WHAT IS REQUIRED: Your response should consist of the lines below, printed exactly.

RAW DATA:

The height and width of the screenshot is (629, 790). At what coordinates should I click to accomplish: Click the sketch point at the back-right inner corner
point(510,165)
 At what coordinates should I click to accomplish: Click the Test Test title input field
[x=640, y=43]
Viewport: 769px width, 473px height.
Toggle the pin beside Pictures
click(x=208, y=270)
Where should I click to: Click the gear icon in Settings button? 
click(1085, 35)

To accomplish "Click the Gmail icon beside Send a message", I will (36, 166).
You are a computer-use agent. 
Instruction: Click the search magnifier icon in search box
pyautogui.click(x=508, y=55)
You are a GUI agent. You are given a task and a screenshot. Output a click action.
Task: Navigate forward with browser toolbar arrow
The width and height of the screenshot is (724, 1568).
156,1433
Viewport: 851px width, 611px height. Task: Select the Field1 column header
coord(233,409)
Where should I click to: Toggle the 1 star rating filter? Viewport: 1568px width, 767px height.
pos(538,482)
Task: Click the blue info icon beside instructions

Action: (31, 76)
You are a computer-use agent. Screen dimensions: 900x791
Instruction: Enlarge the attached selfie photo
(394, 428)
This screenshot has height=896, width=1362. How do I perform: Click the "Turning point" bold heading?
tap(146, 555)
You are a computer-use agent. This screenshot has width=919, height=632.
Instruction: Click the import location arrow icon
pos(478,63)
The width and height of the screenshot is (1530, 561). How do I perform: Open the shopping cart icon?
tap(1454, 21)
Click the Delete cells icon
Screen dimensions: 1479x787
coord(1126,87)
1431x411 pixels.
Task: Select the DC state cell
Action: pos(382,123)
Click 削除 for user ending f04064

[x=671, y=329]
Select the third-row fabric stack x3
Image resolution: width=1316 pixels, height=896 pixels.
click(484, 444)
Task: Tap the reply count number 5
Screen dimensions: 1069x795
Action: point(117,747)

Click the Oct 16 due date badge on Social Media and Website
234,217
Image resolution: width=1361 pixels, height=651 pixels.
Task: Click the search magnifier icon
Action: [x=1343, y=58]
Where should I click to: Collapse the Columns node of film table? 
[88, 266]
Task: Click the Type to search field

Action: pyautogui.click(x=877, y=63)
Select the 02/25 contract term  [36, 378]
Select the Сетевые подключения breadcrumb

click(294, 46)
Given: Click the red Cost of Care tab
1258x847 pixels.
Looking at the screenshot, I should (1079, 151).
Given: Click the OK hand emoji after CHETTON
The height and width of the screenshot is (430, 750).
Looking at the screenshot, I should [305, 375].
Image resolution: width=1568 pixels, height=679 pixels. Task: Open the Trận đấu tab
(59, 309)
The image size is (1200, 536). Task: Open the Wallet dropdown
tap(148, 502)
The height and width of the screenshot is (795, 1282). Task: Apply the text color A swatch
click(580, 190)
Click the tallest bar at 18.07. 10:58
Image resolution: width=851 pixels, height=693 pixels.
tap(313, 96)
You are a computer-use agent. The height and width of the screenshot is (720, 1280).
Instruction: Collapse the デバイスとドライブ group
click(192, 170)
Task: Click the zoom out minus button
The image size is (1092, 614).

EXPECTED ANSWER:
The height and width of the screenshot is (629, 790). At what coordinates should I click to accomplish: Click the sketch point at the back-right inner corner
point(510,165)
 At what coordinates should I click to accomplish: Click the Test Test title input field
[x=640, y=43]
Viewport: 769px width, 473px height.
Toggle the pin beside Pictures
click(x=208, y=270)
Where should I click to: Click the gear icon in Settings button? 
click(1085, 35)

To accomplish "Click the Gmail icon beside Send a message", I will (36, 166).
You are a computer-use agent. 
Instruction: Click the search magnifier icon in search box
pyautogui.click(x=508, y=55)
You are a GUI agent. You are given a task and a screenshot. Output a click action.
Task: Navigate forward with browser toolbar arrow
The width and height of the screenshot is (724, 1568).
156,1433
Viewport: 851px width, 611px height. Task: Select the Field1 column header
coord(233,409)
Where should I click to: Toggle the 1 star rating filter? Viewport: 1568px width, 767px height.
pos(538,482)
Task: Click the blue info icon beside instructions

Action: (31, 76)
You are a computer-use agent. Screen dimensions: 900x791
Instruction: Enlarge the attached selfie photo
(394, 428)
This screenshot has height=896, width=1362. How do I perform: Click the "Turning point" bold heading?
tap(146, 555)
You are a computer-use agent. This screenshot has width=919, height=632.
Instruction: Click the import location arrow icon
pos(478,63)
The width and height of the screenshot is (1530, 561). How do I perform: Open the shopping cart icon?
tap(1454, 21)
Click the Delete cells icon
Screen dimensions: 1479x787
coord(1126,87)
1431x411 pixels.
Task: Select the DC state cell
Action: pos(382,123)
Click 削除 for user ending f04064

[x=671, y=329]
Select the third-row fabric stack x3
Image resolution: width=1316 pixels, height=896 pixels.
click(484, 444)
Task: Tap the reply count number 5
Screen dimensions: 1069x795
Action: point(117,747)

Click the Oct 16 due date badge on Social Media and Website
234,217
Image resolution: width=1361 pixels, height=651 pixels.
Task: Click the search magnifier icon
Action: [x=1343, y=58]
Where should I click to: Collapse the Columns node of film table? 
[88, 266]
Task: Click the Type to search field

Action: pyautogui.click(x=877, y=63)
Select the 02/25 contract term  [36, 378]
Select the Сетевые подключения breadcrumb

click(294, 46)
Given: Click the red Cost of Care tab
1258x847 pixels.
Looking at the screenshot, I should (1079, 151).
Given: Click the OK hand emoji after CHETTON
The height and width of the screenshot is (430, 750).
Looking at the screenshot, I should [305, 375].
Image resolution: width=1568 pixels, height=679 pixels. Task: Open the Trận đấu tab
(59, 309)
The image size is (1200, 536). Task: Open the Wallet dropdown
tap(148, 502)
The height and width of the screenshot is (795, 1282). Task: Apply the text color A swatch
click(580, 190)
Click the tallest bar at 18.07. 10:58
Image resolution: width=851 pixels, height=693 pixels.
tap(313, 96)
You are a computer-use agent. The height and width of the screenshot is (720, 1280).
Instruction: Collapse the デバイスとドライブ group
click(192, 170)
Task: Click the zoom out minus button
The image size is (1092, 614).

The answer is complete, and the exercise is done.